## Exercise details
The answer is to be an exact copy of the lines below running from the line with "[Twitter (new window)] (25, 2486)" down to the line with "SUPPORT (201, 10)", both ends included, and nothing more.

Stored data entries
▼▼▼
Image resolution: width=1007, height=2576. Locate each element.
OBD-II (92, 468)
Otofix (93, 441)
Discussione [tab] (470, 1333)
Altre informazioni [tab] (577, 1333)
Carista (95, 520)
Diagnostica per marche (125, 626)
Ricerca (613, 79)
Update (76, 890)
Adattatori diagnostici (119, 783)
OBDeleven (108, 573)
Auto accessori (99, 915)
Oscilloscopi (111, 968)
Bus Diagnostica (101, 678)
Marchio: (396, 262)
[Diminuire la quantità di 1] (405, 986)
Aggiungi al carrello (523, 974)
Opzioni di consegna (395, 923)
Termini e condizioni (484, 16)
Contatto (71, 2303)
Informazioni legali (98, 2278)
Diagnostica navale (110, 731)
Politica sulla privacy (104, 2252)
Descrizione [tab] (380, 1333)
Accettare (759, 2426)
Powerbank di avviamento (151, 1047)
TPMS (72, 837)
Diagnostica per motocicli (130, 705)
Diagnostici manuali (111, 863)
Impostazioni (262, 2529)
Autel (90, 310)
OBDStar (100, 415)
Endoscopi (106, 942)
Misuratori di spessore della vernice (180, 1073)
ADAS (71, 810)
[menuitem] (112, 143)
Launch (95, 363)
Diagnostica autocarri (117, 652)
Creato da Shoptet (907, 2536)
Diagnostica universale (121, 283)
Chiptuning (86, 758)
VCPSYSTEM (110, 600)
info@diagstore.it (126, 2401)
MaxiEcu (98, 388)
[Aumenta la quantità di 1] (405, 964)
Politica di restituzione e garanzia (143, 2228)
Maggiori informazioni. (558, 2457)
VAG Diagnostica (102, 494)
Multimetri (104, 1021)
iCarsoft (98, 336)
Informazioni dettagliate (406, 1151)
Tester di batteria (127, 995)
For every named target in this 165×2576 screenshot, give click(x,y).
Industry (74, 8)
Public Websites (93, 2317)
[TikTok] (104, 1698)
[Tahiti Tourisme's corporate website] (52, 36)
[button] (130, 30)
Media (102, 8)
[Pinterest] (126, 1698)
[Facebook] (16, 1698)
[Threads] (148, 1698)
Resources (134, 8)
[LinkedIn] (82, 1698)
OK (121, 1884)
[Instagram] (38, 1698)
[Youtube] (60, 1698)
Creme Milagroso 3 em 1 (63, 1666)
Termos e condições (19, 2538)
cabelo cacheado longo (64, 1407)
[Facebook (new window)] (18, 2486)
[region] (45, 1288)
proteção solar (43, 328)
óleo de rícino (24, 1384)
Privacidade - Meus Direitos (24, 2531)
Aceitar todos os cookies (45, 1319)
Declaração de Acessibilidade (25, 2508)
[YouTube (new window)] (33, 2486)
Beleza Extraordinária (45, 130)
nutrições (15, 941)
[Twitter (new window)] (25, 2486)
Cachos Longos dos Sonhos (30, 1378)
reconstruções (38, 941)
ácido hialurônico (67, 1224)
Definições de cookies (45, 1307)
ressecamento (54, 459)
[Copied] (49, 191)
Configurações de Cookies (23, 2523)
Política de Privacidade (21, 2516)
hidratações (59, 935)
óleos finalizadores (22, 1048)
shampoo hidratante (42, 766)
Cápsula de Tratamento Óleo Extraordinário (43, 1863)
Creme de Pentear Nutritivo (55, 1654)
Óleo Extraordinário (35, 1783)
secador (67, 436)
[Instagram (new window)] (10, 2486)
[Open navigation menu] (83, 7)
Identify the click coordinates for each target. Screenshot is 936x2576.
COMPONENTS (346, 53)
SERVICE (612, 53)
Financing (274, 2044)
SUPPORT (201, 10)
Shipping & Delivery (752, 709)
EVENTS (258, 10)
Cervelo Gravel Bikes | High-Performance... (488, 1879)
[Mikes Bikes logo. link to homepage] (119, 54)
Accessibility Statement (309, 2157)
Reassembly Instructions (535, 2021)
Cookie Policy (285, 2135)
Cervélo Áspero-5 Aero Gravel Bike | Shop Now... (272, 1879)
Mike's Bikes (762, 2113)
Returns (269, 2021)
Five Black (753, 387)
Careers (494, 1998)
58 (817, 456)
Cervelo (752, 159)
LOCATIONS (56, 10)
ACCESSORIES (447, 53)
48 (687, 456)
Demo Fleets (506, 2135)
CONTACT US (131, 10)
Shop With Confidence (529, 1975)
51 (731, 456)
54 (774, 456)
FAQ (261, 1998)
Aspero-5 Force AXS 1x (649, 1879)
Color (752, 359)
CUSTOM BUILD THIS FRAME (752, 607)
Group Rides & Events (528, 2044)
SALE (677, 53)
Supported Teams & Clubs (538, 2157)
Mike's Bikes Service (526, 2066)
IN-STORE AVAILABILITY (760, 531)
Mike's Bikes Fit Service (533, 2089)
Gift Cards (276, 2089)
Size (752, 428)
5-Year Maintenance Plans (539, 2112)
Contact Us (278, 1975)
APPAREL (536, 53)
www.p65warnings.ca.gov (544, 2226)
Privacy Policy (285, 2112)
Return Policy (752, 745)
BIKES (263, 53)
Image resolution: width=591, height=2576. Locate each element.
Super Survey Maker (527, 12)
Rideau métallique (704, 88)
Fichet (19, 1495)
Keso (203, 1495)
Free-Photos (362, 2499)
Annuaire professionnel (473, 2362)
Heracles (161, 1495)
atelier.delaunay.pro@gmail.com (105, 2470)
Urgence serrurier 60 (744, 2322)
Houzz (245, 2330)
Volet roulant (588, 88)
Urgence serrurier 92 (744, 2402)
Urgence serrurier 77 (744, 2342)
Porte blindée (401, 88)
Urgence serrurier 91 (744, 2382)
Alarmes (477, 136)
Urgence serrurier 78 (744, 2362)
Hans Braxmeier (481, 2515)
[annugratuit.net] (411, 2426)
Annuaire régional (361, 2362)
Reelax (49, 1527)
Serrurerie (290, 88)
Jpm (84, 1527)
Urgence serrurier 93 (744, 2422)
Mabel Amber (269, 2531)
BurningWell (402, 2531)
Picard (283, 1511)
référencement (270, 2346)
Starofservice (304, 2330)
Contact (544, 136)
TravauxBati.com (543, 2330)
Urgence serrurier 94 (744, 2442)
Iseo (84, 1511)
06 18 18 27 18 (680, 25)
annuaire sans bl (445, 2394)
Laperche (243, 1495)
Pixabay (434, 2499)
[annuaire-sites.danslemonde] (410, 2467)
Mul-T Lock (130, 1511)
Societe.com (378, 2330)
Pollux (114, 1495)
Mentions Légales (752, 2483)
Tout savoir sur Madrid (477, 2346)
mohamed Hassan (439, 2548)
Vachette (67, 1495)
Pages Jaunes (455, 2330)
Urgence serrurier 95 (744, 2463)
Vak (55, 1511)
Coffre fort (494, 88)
▲▲▲
## Your response
[Twitter (new window)] (25, 2486)
Cachos Longos dos Sonhos (30, 1378)
reconstruções (38, 941)
ácido hialurônico (67, 1224)
Definições de cookies (45, 1307)
ressecamento (54, 459)
[Copied] (49, 191)
Configurações de Cookies (23, 2523)
Política de Privacidade (21, 2516)
hidratações (59, 935)
óleos finalizadores (22, 1048)
shampoo hidratante (42, 766)
Cápsula de Tratamento Óleo Extraordinário (43, 1863)
Creme de Pentear Nutritivo (55, 1654)
Óleo Extraordinário (35, 1783)
secador (67, 436)
[Instagram (new window)] (10, 2486)
[Open navigation menu] (83, 7)
Identify the click coordinates for each target. Screenshot is 936x2576.
COMPONENTS (346, 53)
SERVICE (612, 53)
Financing (274, 2044)
SUPPORT (201, 10)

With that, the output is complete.